Entries provided:
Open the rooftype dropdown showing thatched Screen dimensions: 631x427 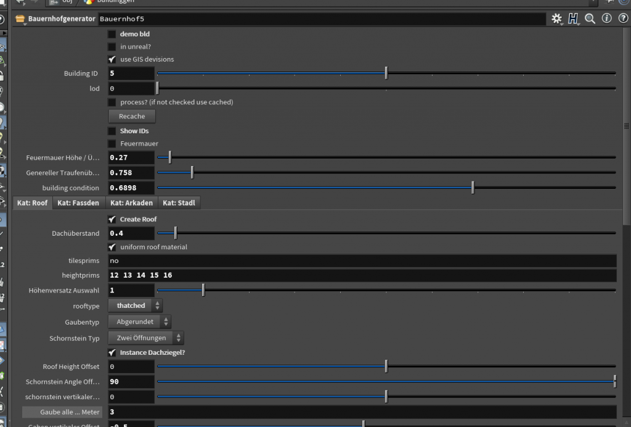[x=136, y=305]
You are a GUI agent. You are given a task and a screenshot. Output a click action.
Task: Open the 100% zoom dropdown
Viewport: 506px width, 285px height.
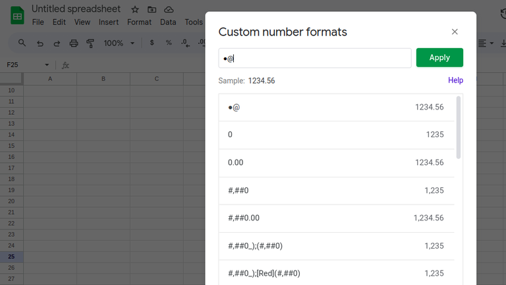coord(119,43)
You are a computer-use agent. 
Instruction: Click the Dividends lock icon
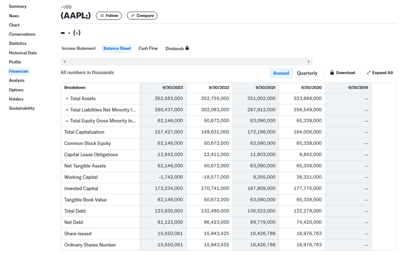coord(187,48)

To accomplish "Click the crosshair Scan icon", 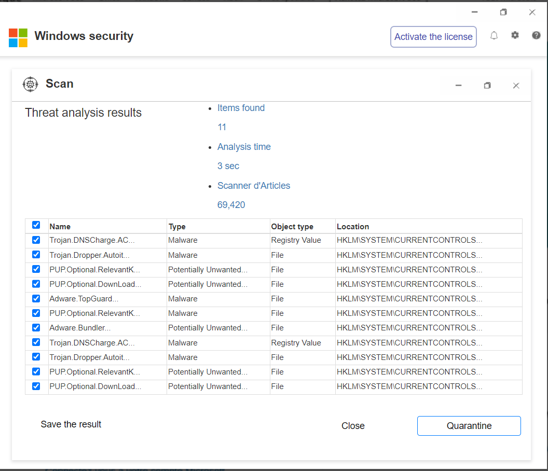I will coord(31,84).
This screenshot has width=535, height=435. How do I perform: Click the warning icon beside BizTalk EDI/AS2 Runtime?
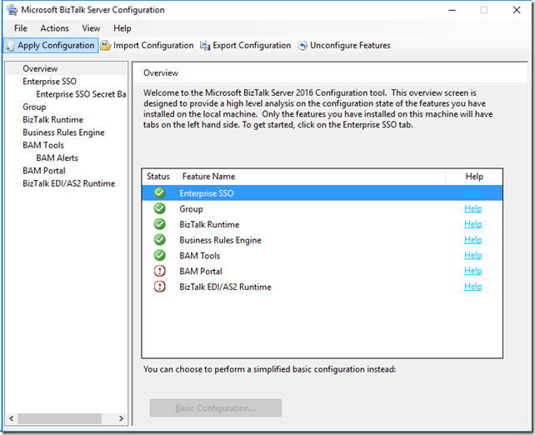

Requirement:
The required answer is the number of lines in the listing above that contain the word "screenshot", with nothing added.

Problem solution:
2